▶ [Instructions to follow]: Please transcribe the listing below in full, exactly as written, leaving out its pictures.

▶ [Records for the exercise]:
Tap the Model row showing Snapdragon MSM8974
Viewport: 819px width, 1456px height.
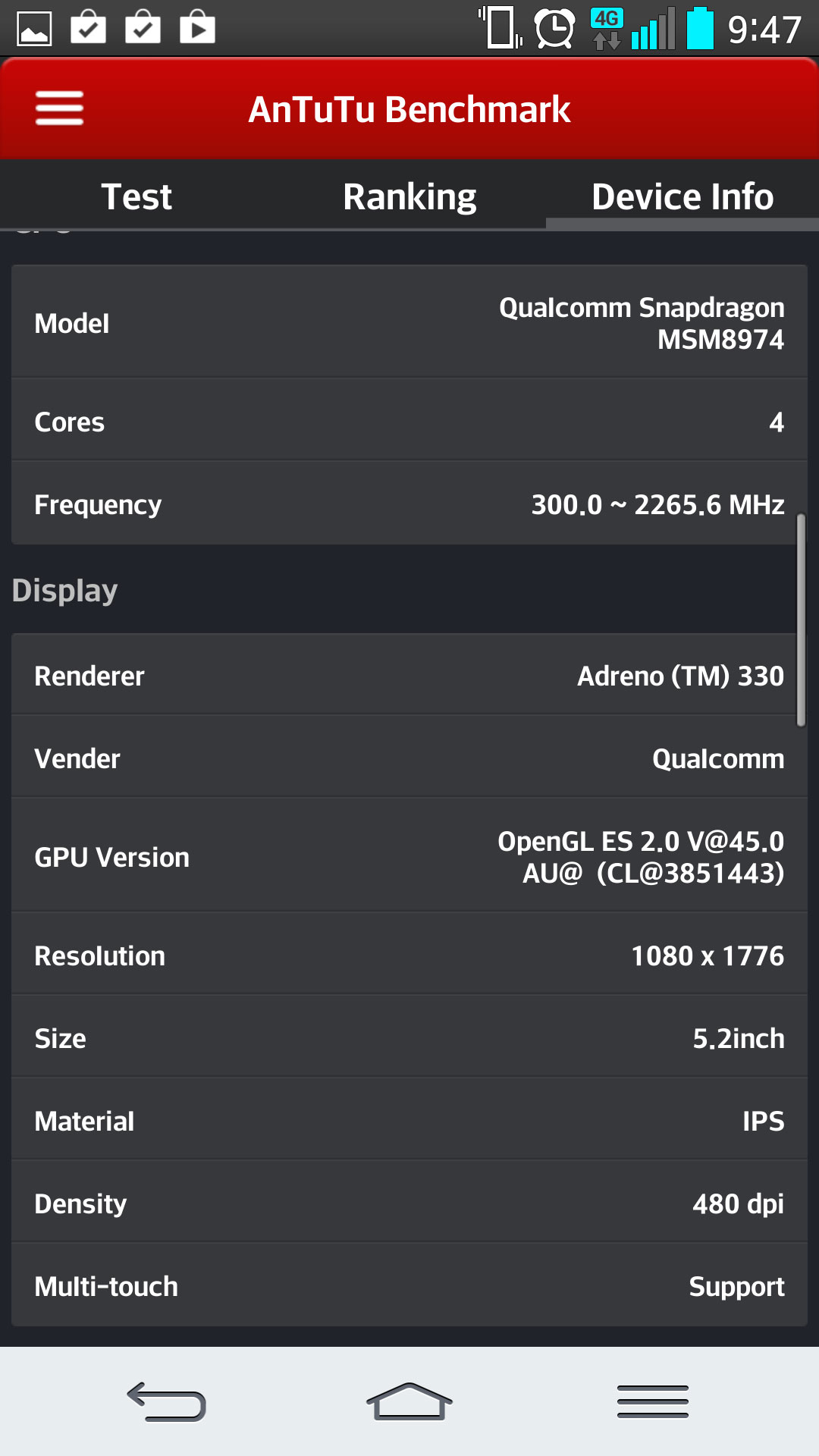(410, 322)
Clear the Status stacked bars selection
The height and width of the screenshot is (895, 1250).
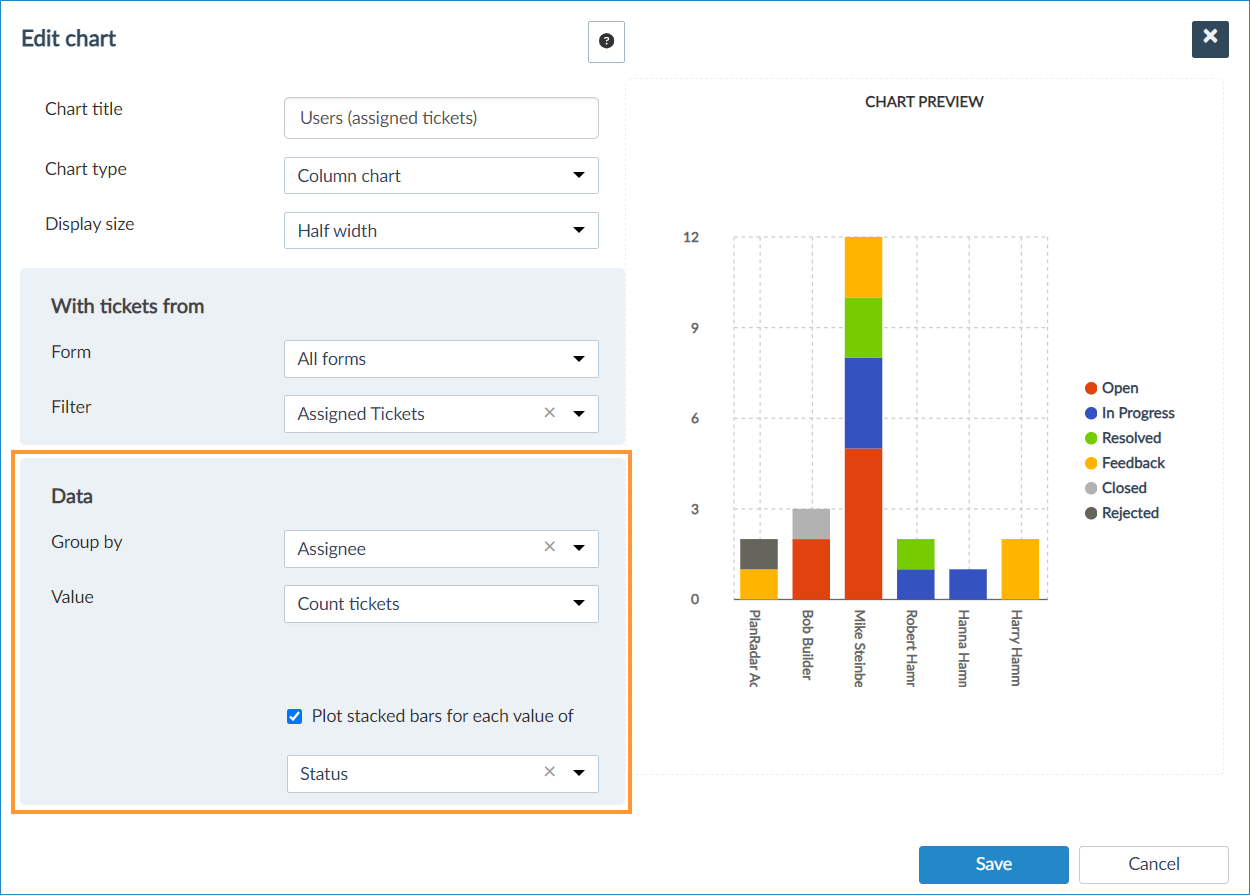pos(549,773)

▶ [Worked solution]:
Tap the Model row showing Snapdragon MSM8974
Viewport: 819px width, 1456px height.
(410, 322)
Clear the Status stacked bars selection
The height and width of the screenshot is (895, 1250).
pos(549,773)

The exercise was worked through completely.